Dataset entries
[Start of Attachment]

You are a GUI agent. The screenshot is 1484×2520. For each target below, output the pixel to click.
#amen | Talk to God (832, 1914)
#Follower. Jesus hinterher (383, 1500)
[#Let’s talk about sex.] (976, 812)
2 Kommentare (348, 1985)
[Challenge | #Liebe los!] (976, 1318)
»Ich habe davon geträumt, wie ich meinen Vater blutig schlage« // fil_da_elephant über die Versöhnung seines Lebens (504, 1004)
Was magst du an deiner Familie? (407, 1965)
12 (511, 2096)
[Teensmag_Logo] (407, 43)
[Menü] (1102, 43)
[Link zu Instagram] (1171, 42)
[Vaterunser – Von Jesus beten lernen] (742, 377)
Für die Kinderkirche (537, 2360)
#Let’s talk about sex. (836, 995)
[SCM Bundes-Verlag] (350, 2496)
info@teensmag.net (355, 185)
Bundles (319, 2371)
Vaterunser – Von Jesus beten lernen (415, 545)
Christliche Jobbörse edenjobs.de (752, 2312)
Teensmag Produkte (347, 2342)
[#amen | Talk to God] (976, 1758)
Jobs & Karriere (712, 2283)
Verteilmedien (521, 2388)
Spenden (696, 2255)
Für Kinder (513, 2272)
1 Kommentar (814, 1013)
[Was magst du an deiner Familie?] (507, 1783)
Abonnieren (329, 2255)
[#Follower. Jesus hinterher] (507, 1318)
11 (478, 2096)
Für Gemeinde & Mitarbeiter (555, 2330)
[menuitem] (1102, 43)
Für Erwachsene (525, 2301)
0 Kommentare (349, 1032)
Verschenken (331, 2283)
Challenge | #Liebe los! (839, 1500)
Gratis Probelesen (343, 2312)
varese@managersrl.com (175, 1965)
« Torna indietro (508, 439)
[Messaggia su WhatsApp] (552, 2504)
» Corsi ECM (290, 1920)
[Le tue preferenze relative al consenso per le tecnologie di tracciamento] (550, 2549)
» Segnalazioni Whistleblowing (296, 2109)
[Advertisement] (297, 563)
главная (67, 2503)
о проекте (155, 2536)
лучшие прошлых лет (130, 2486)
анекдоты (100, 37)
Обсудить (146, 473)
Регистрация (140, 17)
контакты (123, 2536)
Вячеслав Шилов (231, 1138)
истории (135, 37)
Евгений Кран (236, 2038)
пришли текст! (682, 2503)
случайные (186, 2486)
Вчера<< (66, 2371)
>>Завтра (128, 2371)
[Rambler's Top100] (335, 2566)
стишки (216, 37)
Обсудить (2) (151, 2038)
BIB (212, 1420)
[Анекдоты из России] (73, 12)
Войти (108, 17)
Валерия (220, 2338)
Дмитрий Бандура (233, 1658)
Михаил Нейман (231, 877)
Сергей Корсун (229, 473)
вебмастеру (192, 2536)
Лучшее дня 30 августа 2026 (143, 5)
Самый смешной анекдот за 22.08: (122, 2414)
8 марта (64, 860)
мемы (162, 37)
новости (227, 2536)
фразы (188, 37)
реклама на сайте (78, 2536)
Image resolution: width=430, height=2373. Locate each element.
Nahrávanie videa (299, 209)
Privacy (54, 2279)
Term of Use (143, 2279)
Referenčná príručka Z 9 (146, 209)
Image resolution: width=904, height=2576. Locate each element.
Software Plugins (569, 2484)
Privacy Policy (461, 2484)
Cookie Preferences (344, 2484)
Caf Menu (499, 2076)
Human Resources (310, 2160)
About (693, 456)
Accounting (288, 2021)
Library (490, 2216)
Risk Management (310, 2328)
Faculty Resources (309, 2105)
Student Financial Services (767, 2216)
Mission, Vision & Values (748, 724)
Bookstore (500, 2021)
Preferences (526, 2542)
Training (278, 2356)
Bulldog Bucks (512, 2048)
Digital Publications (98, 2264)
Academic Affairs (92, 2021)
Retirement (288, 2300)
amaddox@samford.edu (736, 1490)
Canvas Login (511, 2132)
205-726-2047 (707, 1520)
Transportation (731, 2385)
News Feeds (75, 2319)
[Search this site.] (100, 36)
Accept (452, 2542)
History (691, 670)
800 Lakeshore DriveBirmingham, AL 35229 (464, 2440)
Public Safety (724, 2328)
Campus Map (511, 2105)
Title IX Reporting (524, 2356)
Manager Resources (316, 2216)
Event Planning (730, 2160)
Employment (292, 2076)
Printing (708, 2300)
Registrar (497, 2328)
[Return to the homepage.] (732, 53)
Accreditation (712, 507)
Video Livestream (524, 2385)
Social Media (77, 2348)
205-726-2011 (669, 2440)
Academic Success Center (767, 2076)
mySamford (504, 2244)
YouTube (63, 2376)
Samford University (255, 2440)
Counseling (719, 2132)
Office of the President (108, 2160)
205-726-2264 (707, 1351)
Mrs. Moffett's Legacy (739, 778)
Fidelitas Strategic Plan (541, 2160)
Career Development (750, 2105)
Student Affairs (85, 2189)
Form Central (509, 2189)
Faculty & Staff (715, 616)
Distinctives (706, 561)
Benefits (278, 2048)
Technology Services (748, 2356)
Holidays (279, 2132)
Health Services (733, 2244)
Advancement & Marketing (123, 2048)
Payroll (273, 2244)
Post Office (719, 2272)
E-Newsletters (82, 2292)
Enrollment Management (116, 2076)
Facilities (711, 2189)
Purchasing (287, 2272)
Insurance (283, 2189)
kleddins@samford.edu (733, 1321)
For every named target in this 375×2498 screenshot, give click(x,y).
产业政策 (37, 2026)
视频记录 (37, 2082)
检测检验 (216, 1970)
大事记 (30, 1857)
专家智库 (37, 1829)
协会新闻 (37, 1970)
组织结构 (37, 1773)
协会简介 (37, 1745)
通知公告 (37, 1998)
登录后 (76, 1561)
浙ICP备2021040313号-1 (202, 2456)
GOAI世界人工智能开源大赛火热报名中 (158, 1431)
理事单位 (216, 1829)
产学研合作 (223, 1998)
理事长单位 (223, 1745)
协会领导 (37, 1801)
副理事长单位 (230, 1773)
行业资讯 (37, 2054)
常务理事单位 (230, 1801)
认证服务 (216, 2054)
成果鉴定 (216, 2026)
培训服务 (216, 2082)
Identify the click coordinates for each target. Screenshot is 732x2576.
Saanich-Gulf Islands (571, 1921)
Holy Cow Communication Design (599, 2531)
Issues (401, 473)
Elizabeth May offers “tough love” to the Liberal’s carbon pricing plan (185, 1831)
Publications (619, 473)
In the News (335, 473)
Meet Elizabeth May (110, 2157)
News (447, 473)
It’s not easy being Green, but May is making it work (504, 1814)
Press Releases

[End of Attachment]

▶ **TASK GOAL**: From the entries above, print the lines beginning at the one with "12 (511, 2096)" and stopping after the one with "Accounting (288, 2021)", exactly as written and with nothing else.

▶ **REPLY TO THE TASK**:
12 (511, 2096)
[Teensmag_Logo] (407, 43)
[Menü] (1102, 43)
[Link zu Instagram] (1171, 42)
[Vaterunser – Von Jesus beten lernen] (742, 377)
Für die Kinderkirche (537, 2360)
#Let’s talk about sex. (836, 995)
[SCM Bundes-Verlag] (350, 2496)
info@teensmag.net (355, 185)
Bundles (319, 2371)
Vaterunser – Von Jesus beten lernen (415, 545)
Christliche Jobbörse edenjobs.de (752, 2312)
Teensmag Produkte (347, 2342)
[#amen | Talk to God] (976, 1758)
Jobs & Karriere (712, 2283)
Verteilmedien (521, 2388)
Spenden (696, 2255)
Für Kinder (513, 2272)
1 Kommentar (814, 1013)
[Was magst du an deiner Familie?] (507, 1783)
Abonnieren (329, 2255)
[#Follower. Jesus hinterher] (507, 1318)
11 (478, 2096)
Für Gemeinde & Mitarbeiter (555, 2330)
[menuitem] (1102, 43)
Für Erwachsene (525, 2301)
0 Kommentare (349, 1032)
Verschenken (331, 2283)
Challenge | #Liebe los! (839, 1500)
Gratis Probelesen (343, 2312)
varese@managersrl.com (175, 1965)
« Torna indietro (508, 439)
[Messaggia su WhatsApp] (552, 2504)
» Corsi ECM (290, 1920)
[Le tue preferenze relative al consenso per le tecnologie di tracciamento] (550, 2549)
» Segnalazioni Whistleblowing (296, 2109)
[Advertisement] (297, 563)
главная (67, 2503)
о проекте (155, 2536)
лучшие прошлых лет (130, 2486)
анекдоты (100, 37)
Обсудить (146, 473)
Регистрация (140, 17)
контакты (123, 2536)
Вячеслав Шилов (231, 1138)
истории (135, 37)
Евгений Кран (236, 2038)
пришли текст! (682, 2503)
случайные (186, 2486)
Вчера<< (66, 2371)
>>Завтра (128, 2371)
[Rambler's Top100] (335, 2566)
стишки (216, 37)
Обсудить (2) (151, 2038)
BIB (212, 1420)
[Анекдоты из России] (73, 12)
Войти (108, 17)
Валерия (220, 2338)
Дмитрий Бандура (233, 1658)
Михаил Нейман (231, 877)
Сергей Корсун (229, 473)
вебмастеру (192, 2536)
Лучшее дня 30 августа 2026 (143, 5)
Самый смешной анекдот за 22.08: (122, 2414)
8 марта (64, 860)
мемы (162, 37)
новости (227, 2536)
фразы (188, 37)
реклама на сайте (78, 2536)
Image resolution: width=430, height=2373. Locate each element.
Nahrávanie videa (299, 209)
Privacy (54, 2279)
Term of Use (143, 2279)
Referenčná príručka Z 9 (146, 209)
Image resolution: width=904, height=2576. Locate each element.
Software Plugins (569, 2484)
Privacy Policy (461, 2484)
Cookie Preferences (344, 2484)
Caf Menu (499, 2076)
Human Resources (310, 2160)
About (693, 456)
Accounting (288, 2021)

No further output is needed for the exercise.